I've looked around at different sites, and cannot find any answer to this question, other than ones that don't seem that they would work. As the title says, I am trying to find a way to catch if the library I am working on crashes. I have a Root class that holds instances of the many manager-style classes that I have in my library, and it releases the instances in it's destructor. Naturally, the managers are responsible for quite a bit of data, so if they are not properly disposed of there is a chance for a rather unacceptable, even dangerous level of memory leaks.

I am aware that, when a program crashes, that the OS will deallocate the stack space for the program, but that does not include calling the destructors of the allocated objects. It also does not include deleting any of the heap allocated during the execution, which is how I am dealing with a good deal of the memory in my library, which goes back to problem of widespread memory leaks.

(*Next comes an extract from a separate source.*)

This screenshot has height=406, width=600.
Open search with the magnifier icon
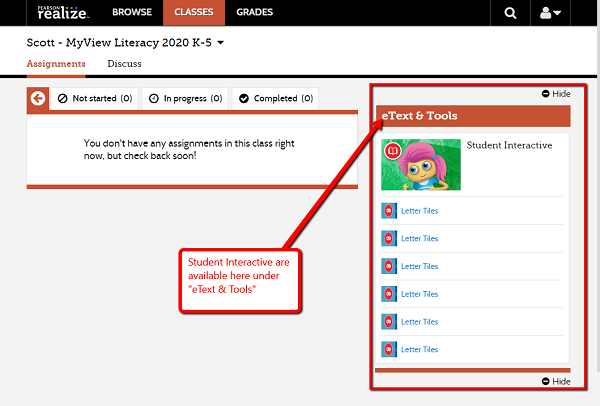[x=511, y=13]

A good deal of the answers I am coming across on other sites are just saying to register a function with atexit(), but that function does not work if the application crashes. And, as stated above, since crashes do not call destructors, there is no way to make a global singleton that closes everything when it is destroyed, which was my initial idea of how to deal with this. My other idea was to just hope that the end user of the library will take the proper precautions to avoid crashes (through widespread use of exception throwing), but I feel that goes against the idea of a well-coded library, and frankly I think it's asking a bit much of the end user to deal with that.

So I guess my TL;DR question is this: Is there a way, either through a standard C++ function, or through some sort of manager class, to catch when a library crashes and deal with it appropriately?

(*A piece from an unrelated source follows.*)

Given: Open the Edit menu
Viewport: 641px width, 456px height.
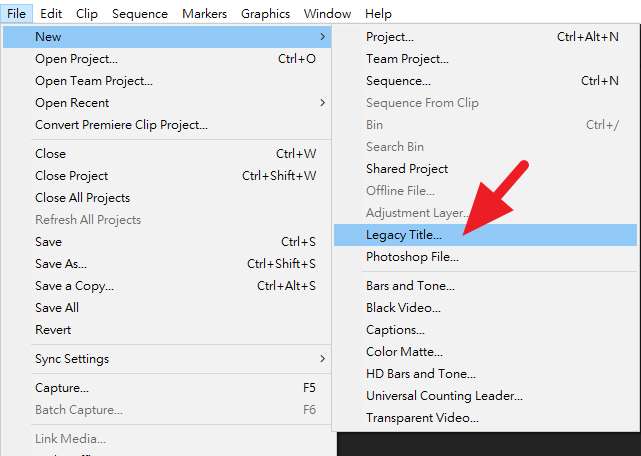Looking at the screenshot, I should (51, 14).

EDIT: Also, I would really prefer a cross platform way to deal with this. My code base heavily uses features of C++11, so I've programatically limited the useable compilers to the latest versions of GCC and Clang.

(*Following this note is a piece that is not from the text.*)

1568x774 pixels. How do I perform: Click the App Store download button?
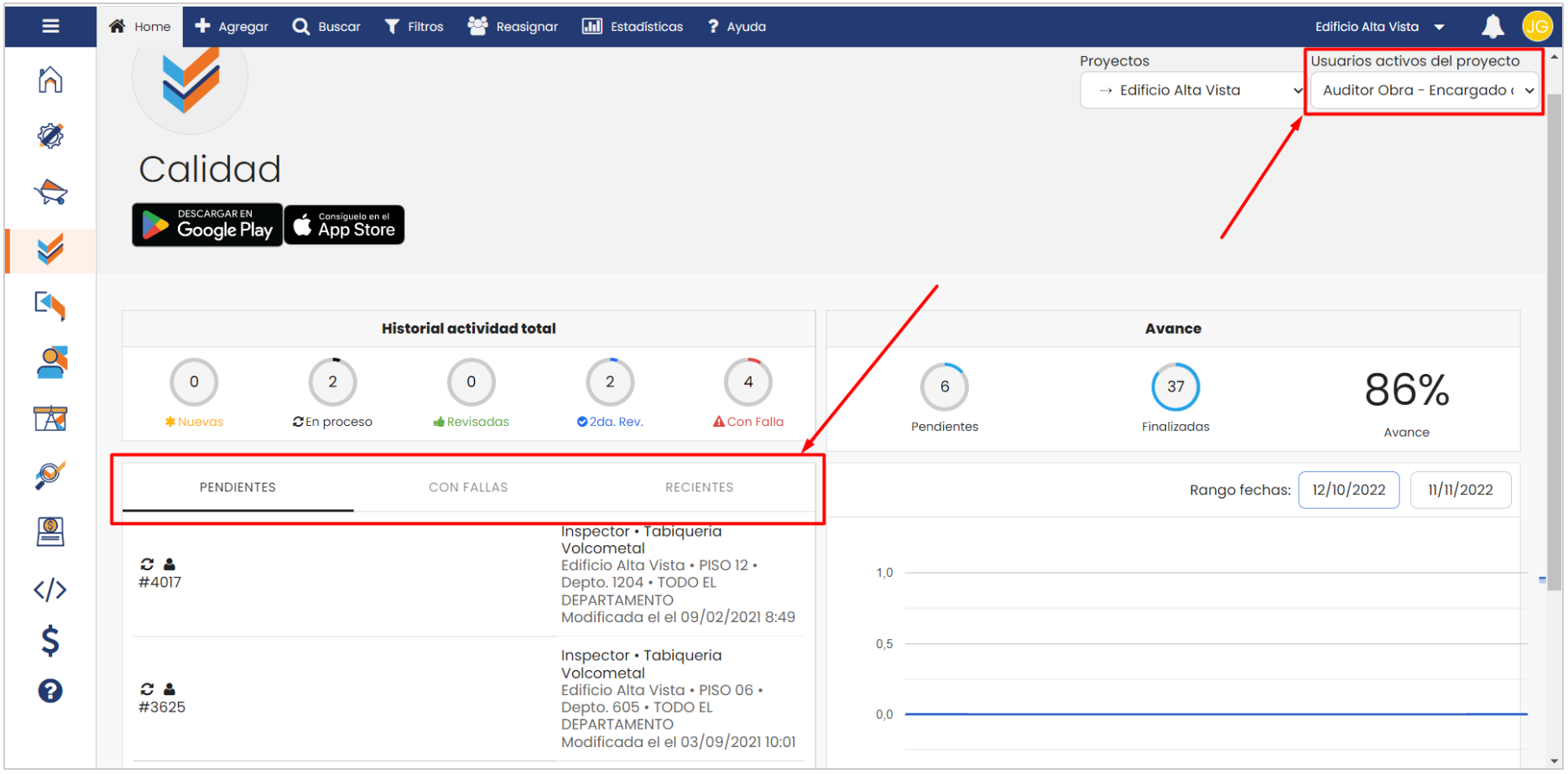[x=345, y=225]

Not only that, but I also have a couple of classes, like a Logger, that will close their stream to the filesystem and print out a couple of messages about the exit status. I also have a memory tracker that reports any possible memory leaks to a file, but only in it's destructor.

2条回答
我命由我不由天
2楼-- · 2019-07-20 15:01

So I guess my TL;DR question is this: Is there a way, either through a standard C++ function, or through some sort of manager class, to catch when a library crashes and deal with it appropriately?

In the presence of things like structured exception handling and various segmentation faults and bus errors (the standard saying nothing about any of these things), the only way to prevent a crash in your library from taking down a user's application is to provide the library via a binary that the client program executes, and have the client be responsible for monitoring if the client process dies.

If you want the library to be linked directly into the user's application there is nothing you can do to absolutely be sure that a bug in your library won't crash the user's application. That's what unit, subsystem, and system test suites are for. Keep in mind that if your library crashes an application pretty much every OS I'm aware of will reclaim all the resources it allocated, so you don't need a global singleton to release heap memory: It will automatically be claimed by the OS at the point of the crash.

Finally note that if the library crashes the process is already in a bad state. There is no way that you can safely execute any code (for example what if the process heap is corrupt) at the point, including writing log messages or dumping a memory leak status.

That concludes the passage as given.